- **Records for the task**:
-.-.-
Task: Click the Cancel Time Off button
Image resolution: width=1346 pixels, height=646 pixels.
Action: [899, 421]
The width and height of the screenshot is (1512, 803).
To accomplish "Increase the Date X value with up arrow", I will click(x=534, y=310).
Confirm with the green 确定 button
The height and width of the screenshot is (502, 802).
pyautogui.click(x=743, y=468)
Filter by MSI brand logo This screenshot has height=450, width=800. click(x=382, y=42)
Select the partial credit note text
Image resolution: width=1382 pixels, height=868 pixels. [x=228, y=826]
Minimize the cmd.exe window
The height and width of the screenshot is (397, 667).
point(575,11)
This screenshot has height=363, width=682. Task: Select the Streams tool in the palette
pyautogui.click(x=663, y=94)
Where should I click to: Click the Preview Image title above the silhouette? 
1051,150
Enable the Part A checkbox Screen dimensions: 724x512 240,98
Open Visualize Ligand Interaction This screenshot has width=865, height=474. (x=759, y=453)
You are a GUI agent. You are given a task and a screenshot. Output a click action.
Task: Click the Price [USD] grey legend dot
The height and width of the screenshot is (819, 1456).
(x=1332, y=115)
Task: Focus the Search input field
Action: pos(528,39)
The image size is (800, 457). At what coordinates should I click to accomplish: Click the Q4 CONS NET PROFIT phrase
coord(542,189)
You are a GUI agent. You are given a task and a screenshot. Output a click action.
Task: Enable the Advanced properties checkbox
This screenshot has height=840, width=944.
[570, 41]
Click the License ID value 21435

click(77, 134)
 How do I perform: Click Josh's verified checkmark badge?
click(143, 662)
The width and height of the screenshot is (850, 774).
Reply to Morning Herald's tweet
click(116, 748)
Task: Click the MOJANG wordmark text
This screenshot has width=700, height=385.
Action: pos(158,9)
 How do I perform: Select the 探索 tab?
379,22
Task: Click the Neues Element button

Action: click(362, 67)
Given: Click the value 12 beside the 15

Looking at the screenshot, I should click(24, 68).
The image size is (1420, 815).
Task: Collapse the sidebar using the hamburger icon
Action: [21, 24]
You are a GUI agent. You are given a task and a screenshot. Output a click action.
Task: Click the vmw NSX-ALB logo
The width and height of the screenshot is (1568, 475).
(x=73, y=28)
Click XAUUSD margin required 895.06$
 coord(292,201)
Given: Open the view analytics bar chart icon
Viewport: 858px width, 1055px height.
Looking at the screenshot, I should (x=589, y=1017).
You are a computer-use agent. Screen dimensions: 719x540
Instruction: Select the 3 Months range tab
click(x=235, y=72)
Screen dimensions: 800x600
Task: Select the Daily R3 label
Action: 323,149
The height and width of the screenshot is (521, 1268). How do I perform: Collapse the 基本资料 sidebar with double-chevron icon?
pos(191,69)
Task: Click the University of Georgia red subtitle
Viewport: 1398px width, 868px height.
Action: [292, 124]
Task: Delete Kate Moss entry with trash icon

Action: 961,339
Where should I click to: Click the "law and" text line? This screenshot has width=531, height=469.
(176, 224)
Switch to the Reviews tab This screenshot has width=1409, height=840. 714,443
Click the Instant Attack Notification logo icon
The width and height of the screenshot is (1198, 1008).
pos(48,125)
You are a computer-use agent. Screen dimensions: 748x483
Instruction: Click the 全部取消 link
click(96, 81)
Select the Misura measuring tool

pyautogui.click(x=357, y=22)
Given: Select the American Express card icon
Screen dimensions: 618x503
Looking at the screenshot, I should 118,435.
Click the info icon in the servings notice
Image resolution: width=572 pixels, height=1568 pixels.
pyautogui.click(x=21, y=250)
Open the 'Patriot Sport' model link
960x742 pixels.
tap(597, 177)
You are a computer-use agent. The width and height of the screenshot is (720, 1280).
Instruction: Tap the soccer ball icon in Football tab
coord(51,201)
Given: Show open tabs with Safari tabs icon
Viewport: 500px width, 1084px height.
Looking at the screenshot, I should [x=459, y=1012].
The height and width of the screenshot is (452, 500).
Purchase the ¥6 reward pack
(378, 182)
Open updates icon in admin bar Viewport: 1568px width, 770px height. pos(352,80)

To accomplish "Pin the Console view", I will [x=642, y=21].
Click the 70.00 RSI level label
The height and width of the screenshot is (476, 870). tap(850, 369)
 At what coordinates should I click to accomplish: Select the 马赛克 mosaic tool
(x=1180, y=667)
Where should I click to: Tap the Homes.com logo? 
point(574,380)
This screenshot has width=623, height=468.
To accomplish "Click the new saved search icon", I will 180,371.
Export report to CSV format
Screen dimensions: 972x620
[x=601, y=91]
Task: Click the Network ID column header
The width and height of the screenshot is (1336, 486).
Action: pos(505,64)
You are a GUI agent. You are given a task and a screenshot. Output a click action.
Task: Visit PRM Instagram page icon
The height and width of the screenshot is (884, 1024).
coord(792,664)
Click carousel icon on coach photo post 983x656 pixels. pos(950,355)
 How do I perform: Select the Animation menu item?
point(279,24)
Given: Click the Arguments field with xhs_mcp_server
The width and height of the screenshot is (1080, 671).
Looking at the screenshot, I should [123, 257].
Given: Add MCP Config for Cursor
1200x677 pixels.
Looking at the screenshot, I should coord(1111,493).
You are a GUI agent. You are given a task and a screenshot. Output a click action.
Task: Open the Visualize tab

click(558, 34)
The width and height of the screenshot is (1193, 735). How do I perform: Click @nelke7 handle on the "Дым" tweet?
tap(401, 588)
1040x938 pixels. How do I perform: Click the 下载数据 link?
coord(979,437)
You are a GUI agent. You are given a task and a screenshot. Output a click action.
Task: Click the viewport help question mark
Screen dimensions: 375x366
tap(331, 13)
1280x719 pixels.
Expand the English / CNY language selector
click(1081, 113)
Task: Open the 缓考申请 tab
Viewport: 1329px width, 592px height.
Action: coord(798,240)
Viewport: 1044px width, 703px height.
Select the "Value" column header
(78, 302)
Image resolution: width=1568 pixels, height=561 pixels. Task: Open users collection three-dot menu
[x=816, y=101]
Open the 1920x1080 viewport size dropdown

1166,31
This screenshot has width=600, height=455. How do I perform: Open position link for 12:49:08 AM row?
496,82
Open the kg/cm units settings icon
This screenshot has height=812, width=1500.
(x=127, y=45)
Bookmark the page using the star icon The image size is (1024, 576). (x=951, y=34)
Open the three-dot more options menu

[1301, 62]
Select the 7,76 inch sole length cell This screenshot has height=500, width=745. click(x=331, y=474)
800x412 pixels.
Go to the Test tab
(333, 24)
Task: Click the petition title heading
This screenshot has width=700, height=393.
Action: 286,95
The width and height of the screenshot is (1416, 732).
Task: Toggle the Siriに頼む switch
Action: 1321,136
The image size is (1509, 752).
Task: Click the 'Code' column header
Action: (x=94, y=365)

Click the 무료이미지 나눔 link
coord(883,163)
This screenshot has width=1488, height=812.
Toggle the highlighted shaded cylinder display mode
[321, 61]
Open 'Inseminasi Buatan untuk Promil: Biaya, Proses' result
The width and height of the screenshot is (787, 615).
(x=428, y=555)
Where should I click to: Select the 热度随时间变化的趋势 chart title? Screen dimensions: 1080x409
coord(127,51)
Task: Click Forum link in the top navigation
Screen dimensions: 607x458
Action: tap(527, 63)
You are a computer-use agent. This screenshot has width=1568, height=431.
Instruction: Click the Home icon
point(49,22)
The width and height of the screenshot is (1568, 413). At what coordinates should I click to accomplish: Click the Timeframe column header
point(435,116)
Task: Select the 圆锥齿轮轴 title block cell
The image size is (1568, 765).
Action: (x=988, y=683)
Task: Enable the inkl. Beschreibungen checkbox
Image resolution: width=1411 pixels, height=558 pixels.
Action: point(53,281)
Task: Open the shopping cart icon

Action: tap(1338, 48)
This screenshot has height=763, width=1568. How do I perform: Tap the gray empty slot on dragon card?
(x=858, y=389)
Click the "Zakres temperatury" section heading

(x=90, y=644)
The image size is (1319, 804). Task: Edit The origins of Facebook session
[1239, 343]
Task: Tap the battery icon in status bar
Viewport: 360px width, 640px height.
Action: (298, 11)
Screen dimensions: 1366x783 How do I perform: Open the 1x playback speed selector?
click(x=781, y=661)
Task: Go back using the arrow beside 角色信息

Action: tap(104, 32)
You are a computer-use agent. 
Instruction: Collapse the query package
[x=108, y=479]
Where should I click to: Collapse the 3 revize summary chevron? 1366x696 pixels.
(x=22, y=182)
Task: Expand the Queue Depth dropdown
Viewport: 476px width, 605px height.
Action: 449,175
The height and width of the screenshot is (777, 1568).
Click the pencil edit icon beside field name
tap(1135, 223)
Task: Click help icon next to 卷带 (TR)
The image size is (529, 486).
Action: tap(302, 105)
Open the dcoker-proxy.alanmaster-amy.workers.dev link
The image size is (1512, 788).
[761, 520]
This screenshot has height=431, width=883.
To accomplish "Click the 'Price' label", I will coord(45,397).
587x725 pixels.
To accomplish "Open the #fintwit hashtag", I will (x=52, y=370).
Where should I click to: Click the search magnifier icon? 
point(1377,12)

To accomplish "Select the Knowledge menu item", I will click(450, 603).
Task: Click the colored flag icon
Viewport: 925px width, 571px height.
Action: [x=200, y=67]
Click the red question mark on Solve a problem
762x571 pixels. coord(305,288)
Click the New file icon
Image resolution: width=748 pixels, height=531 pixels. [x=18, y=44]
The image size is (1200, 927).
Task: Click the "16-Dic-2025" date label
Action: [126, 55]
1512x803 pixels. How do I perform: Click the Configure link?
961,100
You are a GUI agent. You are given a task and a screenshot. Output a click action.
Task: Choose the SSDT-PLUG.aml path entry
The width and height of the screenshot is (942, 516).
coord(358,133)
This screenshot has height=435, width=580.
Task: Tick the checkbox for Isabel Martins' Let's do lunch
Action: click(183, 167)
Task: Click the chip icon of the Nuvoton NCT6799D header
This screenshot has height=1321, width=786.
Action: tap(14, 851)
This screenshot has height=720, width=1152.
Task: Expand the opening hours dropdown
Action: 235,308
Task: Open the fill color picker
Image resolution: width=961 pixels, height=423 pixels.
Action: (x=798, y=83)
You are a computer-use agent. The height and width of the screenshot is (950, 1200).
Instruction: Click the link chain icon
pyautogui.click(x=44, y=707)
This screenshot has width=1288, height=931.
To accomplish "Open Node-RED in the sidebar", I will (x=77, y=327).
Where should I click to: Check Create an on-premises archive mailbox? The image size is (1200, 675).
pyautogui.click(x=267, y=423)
-.-.-
- **Work to be completed**:
If a line in the records holds the string "cell", count it, and give only the total.

- **Written answer**:
2